Core Response #4-Tiana Williams

I want to focus mostly on my observations from the Morley and Curtin texts for this week: 

    Morley’s article seemed to place a lot of focus initially on defending the placement and importance of ethnographic reception studies within television studies (which I personally felt dragged on for a bit too long, before properly integrating the naysayers analysis into his overall argument/direction of the chapter), but in any case I think that the crux of Morley’s argument which insists that focusing on micro processes, such as local or family/domestic studies, allows for a deeper understanding of globalization and localization as interconnected processes, was well taken in many ways; however I am not sure if Morley’s article made clear why the micro processes should be privileged over focus on the macro (like, is there a reason we should not consider studying both?). Morley does partially address my question in discussing a concept of “double viewing”(5), but while Morley contends that our thinking should not lie within the “one or the other” debate, it seems that Morley’s own argument is operating within this dichotomy itself at times. For instance, at one point, Morley attempts to demythologize an argument of ICTs producing “emergent placelessness,” by stating that it lacks empirical evidence and “operates at a level of over-abstraction which does not permit us to answer questions about how these media shift our everyday understandings of time and space, nor which media forms influence which people in which ways in their conceptualization of duration and distance”(9). I want to say that perhaps Morley is pointing to a question of access here, but I am not certain, as it is not totally clear what is meant by Morley’s statement/question of "which people". I suppose my own confusion with this statement is that Morley appears to totally ignore the influence of macro processes, only limiting his focus to the influence of media forms on those who are able to access the media. While Morley does bring up access in his assessment of the role of information and economic-poverty alike, asserting that its discussion needs to be reformulated into culturalists terms instead of only economic terms, it in many ways felt a bit tone deaf. In any case, I agree and mostly understand Morley’s frustration with technological determinist views of television studies, but I had slight reservations with completely taking in his entire argument (or maybe I’m not fully understanding it, so very much looking forward to discussion of it tomorrow). 

    Michael Curtin’s chapter on media capital was more well taken, as I appreciated Curtin’s assertion that media imperialism studies should shift focus of globalization from the nation to the city, and it became increasingly clear as he laid out and the three principles of media capital individually, as well as how they each worked together and were interconnected. Curtin's argument is certainly in conversation with Morley's, but I felt that Curtin did not leverage a disapproval of macro studies to formulate his overall point. I particularly enjoyed Curtin’s section on trajectories of creative migration and how it situated the pull for and of cultural labor.
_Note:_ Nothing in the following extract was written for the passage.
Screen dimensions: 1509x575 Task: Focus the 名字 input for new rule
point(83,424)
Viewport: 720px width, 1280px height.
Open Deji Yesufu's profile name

As I was reading this section, the Netflix’s miniseries Hollywood kept flashing in my mind, as a prime example of how tv imports specific popular cultural imaginations of the past with simplistic representations that, in the case of Hollywood, functions to assuage the tensions present within cultural production media epicenters. When creative migrants flock to said epicenter and experience what Curtin describes as industry “lock-out”,  television series often portray the protagonists as simply waiting to catch their “big break", rather than revealing the complexities of media capital at work and its impact on industry laborers.